Computation Error on most of my work units

hamesy
hamesy
Joined: 20 Sep 11
Posts: 3
Credit: 8779218
RAC: 0
Topic 196881

I'm getting a lot of computation errors. It started just after Christmas and I managed to get it all working for a while by completely removing Boinc and reinstalling.

Not sure if this any helps, this is the error log from one of my work units:

6.12.34

The system cannot find the file specified. (0x2) - exit code 2 (0x2)
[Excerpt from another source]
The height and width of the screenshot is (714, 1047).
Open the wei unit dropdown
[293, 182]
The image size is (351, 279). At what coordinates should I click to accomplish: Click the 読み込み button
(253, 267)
Activated exception handling...
[11:23:33][7132][INFO ] Starting data processing...
[11:23:33][7132][INFO ] CUDA global memory status (initial GPU state, including context):
------> Used in total: 153 MB (872 MB free / 1025 MB total) -> Used by this application (assuming a single GPU task): 0 MB
[11:23:33][7132][INFO ] Using CUDA device #0 "GeForce GT 420" (48 CUDA cores / 134.40 GFLOPS)
[11:23:33][7132][INFO ] Version of installed CUDA driver: 5000
[11:23:33][7132][INFO ] Version of CUDA driver API used: 3020
[11:23:33][7132][INFO ] Continuing work on ../../projects/einstein.phys.uwm.edu/p2030.20110128.G175.45-03.87.S.b1s0g0.00000_966.bin4 at template no. 3700
[11:23:33][7132][ERROR] Input file on command line ../../projects/einstein.phys.uwm.edu/p2030.20121229.G203.13+00.56.S.b1s0g0.00000_952.bin4 doesn't agree with input file ../../projects/einstein.phys.uwm.edu/p2030.20110128.G175.45-03.87.S.b1s0g0.00000_966.bin4 from checkpoint header.
[11:23:33][7132][ERROR] Demodulation failed (error: 2)!
11:23:33 (7132): called boinc_finish

]]>

Jord
Joined: 26 Jan 05
Posts: 2952
Credit: 5893653
RAC: 4

Computation Error on most of my work units

What have you tried so far to remedy the problems?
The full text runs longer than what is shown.